Один за другим подходили понурые крестьяне к столу для приложения подписи. Грамотеев не было. За каждого расписывались монахи.
Поздним вечером разъезжались поротые по домам. А под утро ушники с разных концов доносили о новых побегах.
Захватив жену, детей, домашние пожитки, бросив старое, насиженное гнездо, тарахтя несмазанными колёсами, ранним утром выезжали за околицу затерявшейся в лесу деревушки выдавшие подписку на верность монастырские тяглые.
Это было освобождением себя и семьи от крепостных оков.
Путь лежал в Челябинскую крепость.
В этот год убирать было нечего. Сеяли мало. Была буйная, мятежная весна. И всё же бабье лето было на руку. В августе-сентябре двинулся основной поток переселенцев в заканчивающуюся постройкой Челябинскую крепость. На месте девственно-первобытного леса красовался шатровыми башнями деревянный кремль. Вниз и вверх по реке Миасс правильными кварталами росли на посаде маленькие жилища, крытые землёй и реже — драницей.
На север, запад, юг и восток на протяжении до пяти километров растянулся готовый бревенчатый заплот — крепостные стены в форме прямоугольника. Прямоугольник этот перекидывался через реку. Его северная сторона лежала в Заречье, в отдалении от крутоската курьи. По углам четырёхугольника красовались бастионы.
Для проезда и выезда из крепости сооружены трое башенных ворот. Ворота, стоящие по дороге на Оренбург, назывались «Оренбургскими», ворота ведущие на север, в Заречье — «Уфимскими», а на восток — «Сибирскими». Возле ворот с внутренней стороны крепости были построены три казачьих пороховых погреба. Сейчас заканчивалось сооружение дополнительной защиты за крепостными стенами, состоявшей из переносных рогаток и надолб, выставлявшихся в болотных, низких местах, прилегавших к крепости с западной и, частично, с восточной стороны, где бежал безымённый ручей, да у ворот при выезде. В открытых местах у реки стояли новенькие сторожевые будки для рогаточного караула.
Новоиспечённые исетские казаки или тысячники, как их ещё называли, постепенно втягивались в исполнение казачьих обязанностей. Ежедневно давались наряды в рогаточный караул и к крепостным воротам. Налаживалась общинная жизнь. С увеличением числа поселенцев росло поголовье скота. Табуны окота паслись под зашитой вооружённых конников.

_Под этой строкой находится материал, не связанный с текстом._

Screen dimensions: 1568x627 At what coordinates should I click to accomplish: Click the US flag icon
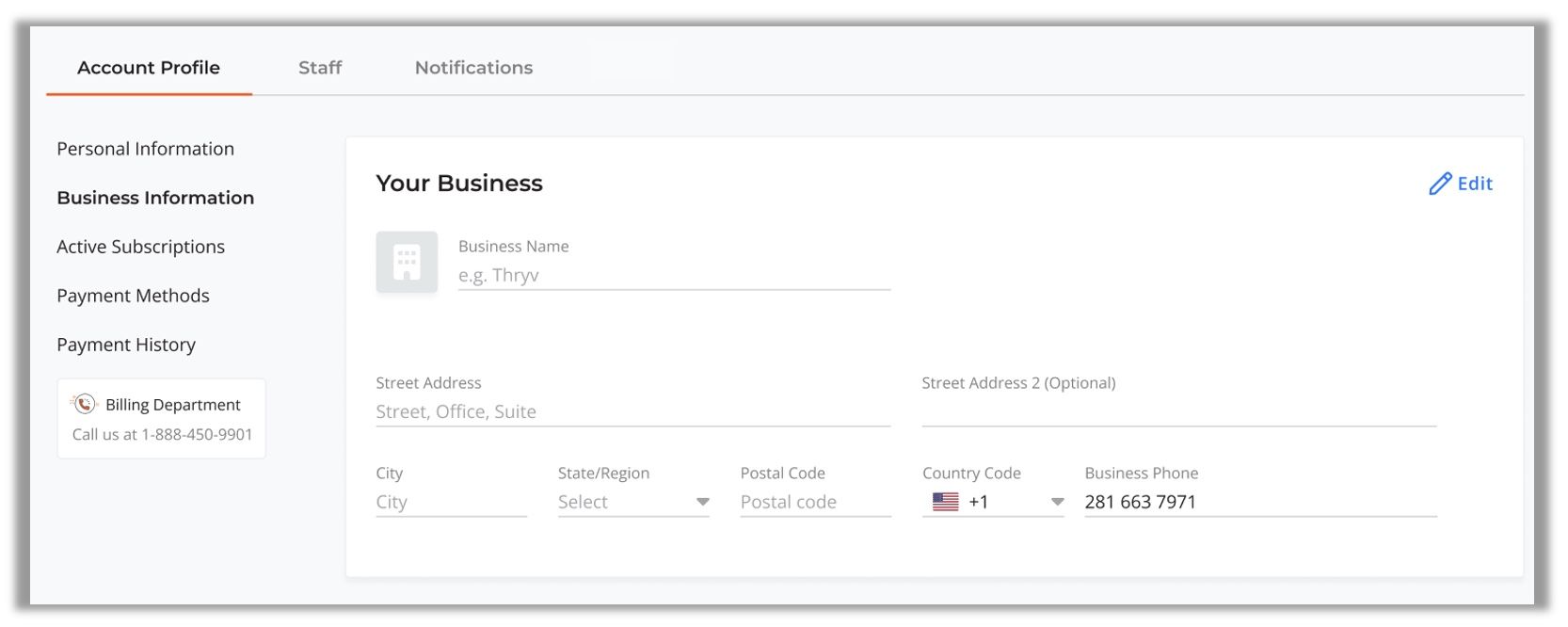point(945,502)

Было много недоделок. Не все записавшиеся на жительство уже съехались. Но и то, что имелось было уже поселением. Появились огороженные жердями дворы. В них стояли стога сена. Поселенцы готовились встретить первую зиму.
Из Чебаркульской крепости прибыл полковник Тевкелев. Он ознакомился со всеми сооружениями. Отозвался похвально. Аркадьеву и Павлуцкому от имени Оренбургской экспедиции вынес благодарность. Тогда же поручик Иовлев был назначен комендантом крепости. Ему доверили управление людьми, вручили крепостные ключи.

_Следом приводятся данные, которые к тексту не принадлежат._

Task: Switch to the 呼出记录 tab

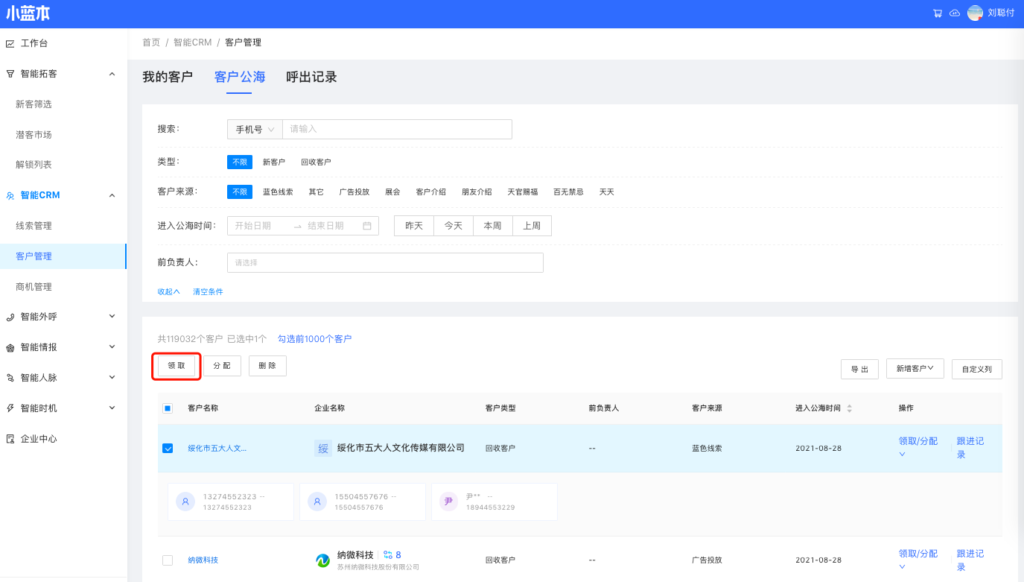Action: (x=311, y=77)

Тевкелев произвёл смотр тысячникам. Под барабанный бой согнали мужиков на площадку к замку, выстроили во фрунт. Всех набралось до сотни. Выстроились как попало: верзила и малыш, бородач и безусый. Пестро. В руках оружие: фузеи, самопальные ружья, пики. У каждого что-нибудь да было. Стояли — с ноги на ногу переминались. Робели. Начальство глазами ели. Не привыкли — служба воинская ещё не пристала.
Посмотрел Тевкелев на «тысячное воинство». Сброд! Каких только нет: рыжие, чёрные, лохматые, нечёсанные лапотники, у многих ноздри рваны, а бадожьём, кнутом да плетью непременно все перепороты.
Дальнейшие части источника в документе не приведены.